Generate SaaS Synthetic Data in Python

Building a SaaS product means working with data that has complex relationships: users who subscribe to plans, subscriptions that churn, invoices tied to billing cycles. When you need realistic test data for your billing engine, BI dashboard, ML churn model, or load tests, generating it by hand wastes hours. Misata generates a production-realistic SaaS dataset — users, subscriptions, and invoices with correct FK wiring — from a single line of Python.

The generated data reflects how real SaaS businesses look: MRR follows a lognormal distribution, churn rates are configurable from the story description, churned_at is only populated for churned subscriptions (never for active ones), and plan distributions match typical freemium SaaS splits. You get data that passes GROUP BY plan queries without bizarre outliers.

import misata

tables = misata.generate("A SaaS company with 5k users and 20% monthly churn", rows=5000, seed=42)
print(list(tables.keys()))        # ['users', 'subscriptions', 'invoices']
print(tables["users"].head())
print(tables["subscriptions"][["plan", "mrr", "status"]].describe())

What Misata generates

Three tables with full referential integrity: users → subscriptions → invoices. Every subscription references a real user ID; every invoice references a real subscription ID. The churn logic is coherent — churned_at timestamps are only set on rows where status = "churned".

Tables and columns

Table	Key columns
`users`	`user_id`, `name`, `email`, `plan`, `signup_date`, `country`, `is_active`
`subscriptions`	`subscription_id`, `user_id`, `plan`, `mrr`, `start_date`, `status`, `churned_at`
`invoices`	`invoice_id`, `subscription_id`, `amount`, `invoice_date`, `status`

Realistic distributions

MRR is lognormal with median ~$150/month — the right shape for a freemium SaaS (long tail of enterprise deals)
Plan split: free 55%, pro 30%, enterprise 15% — configurable by mentioning specific numbers in the story
Churn rate is extracted from the story ("20% churn", "high churn", "5% monthly churn") and applied as a probability
churned_at is only non-null for churned subscriptions — guaranteed, not just probable
Invoice amounts match the subscription's MRR with realistic variation for usage-based billing

Quick start

import misata

# Basic SaaS dataset
tables = misata.generate("A SaaS company with 5k users", rows=5000, seed=42)

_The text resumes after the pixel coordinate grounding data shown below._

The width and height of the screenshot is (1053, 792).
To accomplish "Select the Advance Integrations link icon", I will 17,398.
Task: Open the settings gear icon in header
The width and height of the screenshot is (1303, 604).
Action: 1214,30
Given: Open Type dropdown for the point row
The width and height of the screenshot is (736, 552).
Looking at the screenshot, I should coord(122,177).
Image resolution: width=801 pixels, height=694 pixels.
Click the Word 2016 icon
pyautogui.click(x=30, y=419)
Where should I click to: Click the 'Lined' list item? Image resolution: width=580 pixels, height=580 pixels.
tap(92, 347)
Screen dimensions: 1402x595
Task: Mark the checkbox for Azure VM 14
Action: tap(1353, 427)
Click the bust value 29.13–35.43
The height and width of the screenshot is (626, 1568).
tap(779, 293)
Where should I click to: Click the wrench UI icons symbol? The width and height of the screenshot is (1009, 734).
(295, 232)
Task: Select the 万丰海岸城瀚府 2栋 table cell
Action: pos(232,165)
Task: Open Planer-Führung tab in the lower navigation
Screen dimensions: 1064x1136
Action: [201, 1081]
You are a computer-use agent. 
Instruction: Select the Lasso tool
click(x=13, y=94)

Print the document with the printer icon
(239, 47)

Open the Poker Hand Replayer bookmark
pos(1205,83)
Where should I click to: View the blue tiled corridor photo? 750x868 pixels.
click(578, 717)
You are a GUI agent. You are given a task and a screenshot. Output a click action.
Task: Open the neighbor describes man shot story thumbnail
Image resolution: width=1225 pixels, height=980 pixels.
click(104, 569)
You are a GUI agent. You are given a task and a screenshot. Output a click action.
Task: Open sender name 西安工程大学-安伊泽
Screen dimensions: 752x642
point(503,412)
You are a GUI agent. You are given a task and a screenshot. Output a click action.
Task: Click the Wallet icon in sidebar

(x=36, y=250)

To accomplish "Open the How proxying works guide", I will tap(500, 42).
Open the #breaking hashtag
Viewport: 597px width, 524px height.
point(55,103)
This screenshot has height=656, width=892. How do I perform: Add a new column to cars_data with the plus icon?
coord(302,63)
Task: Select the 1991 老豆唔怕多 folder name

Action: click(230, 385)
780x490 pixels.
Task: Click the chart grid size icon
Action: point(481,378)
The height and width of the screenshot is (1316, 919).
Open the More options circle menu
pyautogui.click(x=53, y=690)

# Check coherence: churned_at is null for all active subscriptions
active = tables["subscriptions"][tables["subscriptions"]["status"] == "active"]
assert active["churned_at"].isna().all()

# MRR breakdown by plan
print(tables["subscriptions"].groupby("plan")["mrr"].describe())

Common use cases

Seed a billing test database — get users, subscriptions, and invoices tables pre-joined with realistic MRR values before your billing engine ships
Train a churn prediction model — generate balanced training data with controllable churn rates (e.g. "40% churn") without touching production data
BI dashboard development — build Looker or Metabase dashboards on realistic MRR time series before your product has enough real data
Load testing a subscription API — generate 100k users and subscriptions with valid FK relationships to test pagination and filter endpoints
Privacy-safe demos — replace real customer data in sales demos with statistically identical synthetic data
Pytest fixtures — use misata.testing.misata_fixture to get fresh SaaS tables in each test run without database setup

Advanced: narrative growth curves

The most powerful SaaS feature is outcome curves — you describe a revenue narrative and Misata generates row-level data that rolls up to your specified monthly totals. The subscriptions.mrr column supports monthly anchors, quarterly patterns, multipliers, and named events.

tables = misata.generate(
    "SaaS startup — MRR from $50k in January growing to $200k by December, "
    "Q3 slump, strong Q4 push, doubled by year end",
    rows=5000,
    seed=42,
)
# Monthly MRR matches the described narrative
monthly = tables["subscriptions"].groupby(
    tables["subscriptions"]["start_date"].str[:7]
)["mrr"].sum()
print(monthly)

Advanced: locale-aware generation

Misata detects locale from the story and applies the right currency, name format, and regional distributions:

# German SaaS — EUR pricing, German names, DE locale
tables = misata.generate("A German SaaS company with 2000 users, EUR pricing", rows=2000)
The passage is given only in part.